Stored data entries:
=== Section Start ===
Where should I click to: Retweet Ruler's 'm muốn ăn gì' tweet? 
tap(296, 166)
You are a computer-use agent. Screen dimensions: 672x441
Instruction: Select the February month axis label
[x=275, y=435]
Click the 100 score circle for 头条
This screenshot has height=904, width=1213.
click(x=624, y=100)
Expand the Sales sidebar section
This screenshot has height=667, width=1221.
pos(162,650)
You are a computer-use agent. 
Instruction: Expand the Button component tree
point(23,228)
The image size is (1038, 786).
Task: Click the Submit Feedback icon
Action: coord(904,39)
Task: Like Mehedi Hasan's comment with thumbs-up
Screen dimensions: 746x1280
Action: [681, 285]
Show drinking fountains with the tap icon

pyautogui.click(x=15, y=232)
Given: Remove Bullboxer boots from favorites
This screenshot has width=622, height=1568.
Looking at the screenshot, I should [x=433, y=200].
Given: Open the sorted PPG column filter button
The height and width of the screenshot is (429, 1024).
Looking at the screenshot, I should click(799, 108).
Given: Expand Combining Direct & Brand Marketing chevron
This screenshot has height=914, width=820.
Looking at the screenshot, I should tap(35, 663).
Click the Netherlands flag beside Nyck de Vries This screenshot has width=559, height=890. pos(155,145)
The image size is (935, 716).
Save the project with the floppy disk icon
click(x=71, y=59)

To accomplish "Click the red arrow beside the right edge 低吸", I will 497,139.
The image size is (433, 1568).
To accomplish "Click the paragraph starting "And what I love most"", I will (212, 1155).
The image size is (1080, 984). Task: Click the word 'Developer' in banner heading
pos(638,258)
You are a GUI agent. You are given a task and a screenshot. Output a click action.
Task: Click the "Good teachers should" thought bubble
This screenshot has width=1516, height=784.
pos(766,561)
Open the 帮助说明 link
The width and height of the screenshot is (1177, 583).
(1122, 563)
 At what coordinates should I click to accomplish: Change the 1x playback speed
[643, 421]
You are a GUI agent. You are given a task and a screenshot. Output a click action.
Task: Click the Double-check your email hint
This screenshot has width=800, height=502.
=== Section End ===
WORK TO COMPLETE:
Reproduce the entries exactly. Every word has to stay the same.

EXERCISE RESPONSE:
Where should I click to: Retweet Ruler's 'm muốn ăn gì' tweet? 
tap(296, 166)
You are a computer-use agent. Screen dimensions: 672x441
Instruction: Select the February month axis label
[x=275, y=435]
Click the 100 score circle for 头条
This screenshot has height=904, width=1213.
click(x=624, y=100)
Expand the Sales sidebar section
This screenshot has height=667, width=1221.
pos(162,650)
You are a computer-use agent. 
Instruction: Expand the Button component tree
point(23,228)
The image size is (1038, 786).
Task: Click the Submit Feedback icon
Action: coord(904,39)
Task: Like Mehedi Hasan's comment with thumbs-up
Screen dimensions: 746x1280
Action: [681, 285]
Show drinking fountains with the tap icon

pyautogui.click(x=15, y=232)
Given: Remove Bullboxer boots from favorites
This screenshot has width=622, height=1568.
Looking at the screenshot, I should [x=433, y=200].
Given: Open the sorted PPG column filter button
The height and width of the screenshot is (429, 1024).
Looking at the screenshot, I should click(799, 108).
Given: Expand Combining Direct & Brand Marketing chevron
This screenshot has height=914, width=820.
Looking at the screenshot, I should tap(35, 663).
Click the Netherlands flag beside Nyck de Vries This screenshot has width=559, height=890. pos(155,145)
The image size is (935, 716).
Save the project with the floppy disk icon
click(x=71, y=59)

To accomplish "Click the red arrow beside the right edge 低吸", I will 497,139.
The image size is (433, 1568).
To accomplish "Click the paragraph starting "And what I love most"", I will (212, 1155).
The image size is (1080, 984). Task: Click the word 'Developer' in banner heading
pos(638,258)
You are a GUI agent. You are given a task and a screenshot. Output a click action.
Task: Click the "Good teachers should" thought bubble
This screenshot has width=1516, height=784.
pos(766,561)
Open the 帮助说明 link
The width and height of the screenshot is (1177, 583).
(1122, 563)
 At what coordinates should I click to accomplish: Change the 1x playback speed
[643, 421]
You are a GUI agent. You are given a task and a screenshot. Output a click action.
Task: Click the Double-check your email hint
This screenshot has width=800, height=502.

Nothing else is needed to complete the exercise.